- _Directions for this task_
Every entry below must be copied exactly, with nothing left out.

- _Source data_
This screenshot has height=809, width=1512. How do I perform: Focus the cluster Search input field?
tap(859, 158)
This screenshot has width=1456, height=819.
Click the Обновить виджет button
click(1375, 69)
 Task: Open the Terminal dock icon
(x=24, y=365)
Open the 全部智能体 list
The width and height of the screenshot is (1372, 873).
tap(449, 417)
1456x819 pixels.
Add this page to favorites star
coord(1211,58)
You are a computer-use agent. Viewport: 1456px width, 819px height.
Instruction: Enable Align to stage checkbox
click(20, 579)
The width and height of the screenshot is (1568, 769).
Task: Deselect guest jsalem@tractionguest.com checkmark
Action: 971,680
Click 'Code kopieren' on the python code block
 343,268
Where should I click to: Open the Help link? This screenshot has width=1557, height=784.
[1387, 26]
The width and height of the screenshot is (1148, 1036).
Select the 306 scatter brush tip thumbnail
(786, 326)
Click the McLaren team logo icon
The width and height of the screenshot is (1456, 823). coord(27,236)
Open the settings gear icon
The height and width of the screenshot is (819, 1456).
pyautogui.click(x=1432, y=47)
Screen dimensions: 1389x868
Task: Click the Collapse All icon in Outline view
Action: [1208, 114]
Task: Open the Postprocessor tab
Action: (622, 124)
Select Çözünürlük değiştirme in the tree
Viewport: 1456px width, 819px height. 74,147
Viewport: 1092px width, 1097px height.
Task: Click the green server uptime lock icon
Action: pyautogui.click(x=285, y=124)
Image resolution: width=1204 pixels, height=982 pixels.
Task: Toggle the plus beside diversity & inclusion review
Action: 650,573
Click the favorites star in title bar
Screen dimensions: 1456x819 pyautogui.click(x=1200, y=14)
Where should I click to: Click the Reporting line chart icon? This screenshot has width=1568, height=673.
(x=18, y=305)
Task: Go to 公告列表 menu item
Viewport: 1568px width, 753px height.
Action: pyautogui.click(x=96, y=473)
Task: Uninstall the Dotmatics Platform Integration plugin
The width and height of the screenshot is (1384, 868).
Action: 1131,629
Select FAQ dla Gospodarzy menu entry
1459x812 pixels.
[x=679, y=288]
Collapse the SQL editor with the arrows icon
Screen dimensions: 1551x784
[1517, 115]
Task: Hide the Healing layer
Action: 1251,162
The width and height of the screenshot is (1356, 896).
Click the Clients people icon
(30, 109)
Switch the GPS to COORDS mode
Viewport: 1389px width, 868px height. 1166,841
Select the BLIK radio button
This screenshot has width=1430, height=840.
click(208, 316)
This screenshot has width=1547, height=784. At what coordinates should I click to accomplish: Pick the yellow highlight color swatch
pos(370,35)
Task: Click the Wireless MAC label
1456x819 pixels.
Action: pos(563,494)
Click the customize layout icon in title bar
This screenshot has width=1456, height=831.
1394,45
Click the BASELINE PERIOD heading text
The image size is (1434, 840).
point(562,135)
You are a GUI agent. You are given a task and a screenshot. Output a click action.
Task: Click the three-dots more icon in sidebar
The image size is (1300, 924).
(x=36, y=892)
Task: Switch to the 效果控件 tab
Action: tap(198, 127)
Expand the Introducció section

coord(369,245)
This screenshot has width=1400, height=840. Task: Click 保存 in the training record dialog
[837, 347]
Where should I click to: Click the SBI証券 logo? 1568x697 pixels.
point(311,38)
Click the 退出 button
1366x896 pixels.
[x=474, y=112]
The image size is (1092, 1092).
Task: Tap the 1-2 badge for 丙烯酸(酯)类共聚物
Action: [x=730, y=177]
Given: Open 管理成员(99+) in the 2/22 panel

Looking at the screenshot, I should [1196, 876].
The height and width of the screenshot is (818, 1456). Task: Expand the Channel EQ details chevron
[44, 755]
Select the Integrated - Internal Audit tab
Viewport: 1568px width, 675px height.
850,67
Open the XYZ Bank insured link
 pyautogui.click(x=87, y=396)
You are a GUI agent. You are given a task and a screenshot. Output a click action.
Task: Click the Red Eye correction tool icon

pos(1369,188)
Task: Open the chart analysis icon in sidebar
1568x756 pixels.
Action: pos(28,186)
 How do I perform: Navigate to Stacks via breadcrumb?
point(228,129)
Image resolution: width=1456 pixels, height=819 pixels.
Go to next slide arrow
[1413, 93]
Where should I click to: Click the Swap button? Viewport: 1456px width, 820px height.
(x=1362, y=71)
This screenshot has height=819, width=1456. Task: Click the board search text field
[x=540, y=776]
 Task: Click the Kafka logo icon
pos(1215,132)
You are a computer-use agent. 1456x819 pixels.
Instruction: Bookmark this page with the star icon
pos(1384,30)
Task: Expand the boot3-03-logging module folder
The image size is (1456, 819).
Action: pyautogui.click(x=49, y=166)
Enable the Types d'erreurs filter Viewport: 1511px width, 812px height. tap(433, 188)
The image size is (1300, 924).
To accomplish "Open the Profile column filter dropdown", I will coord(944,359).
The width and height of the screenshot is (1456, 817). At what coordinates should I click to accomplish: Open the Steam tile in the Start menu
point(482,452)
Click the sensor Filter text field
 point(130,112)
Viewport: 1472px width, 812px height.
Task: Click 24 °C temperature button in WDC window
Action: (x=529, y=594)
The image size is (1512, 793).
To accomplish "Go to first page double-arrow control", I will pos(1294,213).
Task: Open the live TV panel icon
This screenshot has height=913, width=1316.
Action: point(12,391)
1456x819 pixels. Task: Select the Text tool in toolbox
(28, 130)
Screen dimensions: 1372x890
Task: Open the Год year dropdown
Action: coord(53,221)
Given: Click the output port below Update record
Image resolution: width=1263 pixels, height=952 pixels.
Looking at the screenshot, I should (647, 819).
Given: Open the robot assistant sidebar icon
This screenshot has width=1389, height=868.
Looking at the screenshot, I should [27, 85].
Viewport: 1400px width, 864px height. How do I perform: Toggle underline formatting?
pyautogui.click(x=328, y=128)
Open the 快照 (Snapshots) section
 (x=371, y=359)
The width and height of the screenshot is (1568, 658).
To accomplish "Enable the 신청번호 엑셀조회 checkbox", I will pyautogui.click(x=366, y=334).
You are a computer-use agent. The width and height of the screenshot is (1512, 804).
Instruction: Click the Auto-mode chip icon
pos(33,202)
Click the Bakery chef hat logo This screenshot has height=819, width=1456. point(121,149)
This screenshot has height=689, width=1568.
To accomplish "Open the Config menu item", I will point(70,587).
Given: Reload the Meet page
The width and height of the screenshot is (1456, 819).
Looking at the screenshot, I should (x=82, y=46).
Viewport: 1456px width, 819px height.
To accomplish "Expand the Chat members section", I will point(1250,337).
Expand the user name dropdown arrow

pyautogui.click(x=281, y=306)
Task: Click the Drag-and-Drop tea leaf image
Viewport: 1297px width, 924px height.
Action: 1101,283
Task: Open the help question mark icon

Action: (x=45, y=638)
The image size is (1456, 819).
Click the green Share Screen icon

- _Written solution_
This screenshot has height=809, width=1512. How do I perform: Focus the cluster Search input field?
tap(859, 158)
This screenshot has width=1456, height=819.
Click the Обновить виджет button
click(1375, 69)
 Task: Open the Terminal dock icon
(x=24, y=365)
Open the 全部智能体 list
The width and height of the screenshot is (1372, 873).
tap(449, 417)
1456x819 pixels.
Add this page to favorites star
coord(1211,58)
You are a computer-use agent. Viewport: 1456px width, 819px height.
Instruction: Enable Align to stage checkbox
click(20, 579)
The width and height of the screenshot is (1568, 769).
Task: Deselect guest jsalem@tractionguest.com checkmark
Action: 971,680
Click 'Code kopieren' on the python code block
 343,268
Where should I click to: Open the Help link? This screenshot has width=1557, height=784.
[1387, 26]
The width and height of the screenshot is (1148, 1036).
Select the 306 scatter brush tip thumbnail
(786, 326)
Click the McLaren team logo icon
The width and height of the screenshot is (1456, 823). coord(27,236)
Open the settings gear icon
The height and width of the screenshot is (819, 1456).
pyautogui.click(x=1432, y=47)
Screen dimensions: 1389x868
Task: Click the Collapse All icon in Outline view
Action: [1208, 114]
Task: Open the Postprocessor tab
Action: (622, 124)
Select Çözünürlük değiştirme in the tree
Viewport: 1456px width, 819px height. 74,147
Viewport: 1092px width, 1097px height.
Task: Click the green server uptime lock icon
Action: pyautogui.click(x=285, y=124)
Image resolution: width=1204 pixels, height=982 pixels.
Task: Toggle the plus beside diversity & inclusion review
Action: 650,573
Click the favorites star in title bar
Screen dimensions: 1456x819 pyautogui.click(x=1200, y=14)
Where should I click to: Click the Reporting line chart icon? This screenshot has width=1568, height=673.
(x=18, y=305)
Task: Go to 公告列表 menu item
Viewport: 1568px width, 753px height.
Action: pyautogui.click(x=96, y=473)
Task: Uninstall the Dotmatics Platform Integration plugin
The width and height of the screenshot is (1384, 868).
Action: 1131,629
Select FAQ dla Gospodarzy menu entry
1459x812 pixels.
[x=679, y=288]
Collapse the SQL editor with the arrows icon
Screen dimensions: 1551x784
[1517, 115]
Task: Hide the Healing layer
Action: 1251,162
The width and height of the screenshot is (1356, 896).
Click the Clients people icon
(30, 109)
Switch the GPS to COORDS mode
Viewport: 1389px width, 868px height. 1166,841
Select the BLIK radio button
This screenshot has width=1430, height=840.
click(208, 316)
This screenshot has width=1547, height=784. At what coordinates should I click to accomplish: Pick the yellow highlight color swatch
pos(370,35)
Task: Click the Wireless MAC label
1456x819 pixels.
Action: pos(563,494)
Click the customize layout icon in title bar
This screenshot has width=1456, height=831.
1394,45
Click the BASELINE PERIOD heading text
The image size is (1434, 840).
point(562,135)
You are a GUI agent. You are given a task and a screenshot. Output a click action.
Task: Click the three-dots more icon in sidebar
The image size is (1300, 924).
(x=36, y=892)
Task: Switch to the 效果控件 tab
Action: tap(198, 127)
Expand the Introducció section

coord(369,245)
This screenshot has width=1400, height=840. Task: Click 保存 in the training record dialog
[837, 347]
Where should I click to: Click the SBI証券 logo? 1568x697 pixels.
point(311,38)
Click the 退出 button
1366x896 pixels.
[x=474, y=112]
The image size is (1092, 1092).
Task: Tap the 1-2 badge for 丙烯酸(酯)类共聚物
Action: [x=730, y=177]
Given: Open 管理成员(99+) in the 2/22 panel

Looking at the screenshot, I should [1196, 876].
The height and width of the screenshot is (818, 1456). Task: Expand the Channel EQ details chevron
[44, 755]
Select the Integrated - Internal Audit tab
Viewport: 1568px width, 675px height.
850,67
Open the XYZ Bank insured link
 pyautogui.click(x=87, y=396)
You are a GUI agent. You are given a task and a screenshot. Output a click action.
Task: Click the Red Eye correction tool icon

pos(1369,188)
Task: Open the chart analysis icon in sidebar
1568x756 pixels.
Action: pos(28,186)
 How do I perform: Navigate to Stacks via breadcrumb?
point(228,129)
Image resolution: width=1456 pixels, height=819 pixels.
Go to next slide arrow
[1413, 93]
Where should I click to: Click the Swap button? Viewport: 1456px width, 820px height.
(x=1362, y=71)
This screenshot has height=819, width=1456. Task: Click the board search text field
[x=540, y=776]
 Task: Click the Kafka logo icon
pos(1215,132)
You are a computer-use agent. 1456x819 pixels.
Instruction: Bookmark this page with the star icon
pos(1384,30)
Task: Expand the boot3-03-logging module folder
The image size is (1456, 819).
Action: pyautogui.click(x=49, y=166)
Enable the Types d'erreurs filter Viewport: 1511px width, 812px height. tap(433, 188)
The image size is (1300, 924).
To accomplish "Open the Profile column filter dropdown", I will coord(944,359).
The width and height of the screenshot is (1456, 817). At what coordinates should I click to accomplish: Open the Steam tile in the Start menu
point(482,452)
Click the sensor Filter text field
 point(130,112)
Viewport: 1472px width, 812px height.
Task: Click 24 °C temperature button in WDC window
Action: (x=529, y=594)
The image size is (1512, 793).
To accomplish "Go to first page double-arrow control", I will pos(1294,213).
Task: Open the live TV panel icon
This screenshot has height=913, width=1316.
Action: point(12,391)
1456x819 pixels. Task: Select the Text tool in toolbox
(28, 130)
Screen dimensions: 1372x890
Task: Open the Год year dropdown
Action: coord(53,221)
Given: Click the output port below Update record
Image resolution: width=1263 pixels, height=952 pixels.
Looking at the screenshot, I should (647, 819).
Given: Open the robot assistant sidebar icon
This screenshot has width=1389, height=868.
Looking at the screenshot, I should [27, 85].
Viewport: 1400px width, 864px height. How do I perform: Toggle underline formatting?
pyautogui.click(x=328, y=128)
Open the 快照 (Snapshots) section
 (x=371, y=359)
The width and height of the screenshot is (1568, 658).
To accomplish "Enable the 신청번호 엑셀조회 checkbox", I will pyautogui.click(x=366, y=334).
You are a computer-use agent. The width and height of the screenshot is (1512, 804).
Instruction: Click the Auto-mode chip icon
pos(33,202)
Click the Bakery chef hat logo This screenshot has height=819, width=1456. point(121,149)
This screenshot has height=689, width=1568.
To accomplish "Open the Config menu item", I will point(70,587).
Given: Reload the Meet page
The width and height of the screenshot is (1456, 819).
Looking at the screenshot, I should (x=82, y=46).
Viewport: 1456px width, 819px height.
To accomplish "Expand the Chat members section", I will point(1250,337).
Expand the user name dropdown arrow

pyautogui.click(x=281, y=306)
Task: Click the Drag-and-Drop tea leaf image
Viewport: 1297px width, 924px height.
Action: 1101,283
Task: Open the help question mark icon

Action: (x=45, y=638)
The image size is (1456, 819).
Click the green Share Screen icon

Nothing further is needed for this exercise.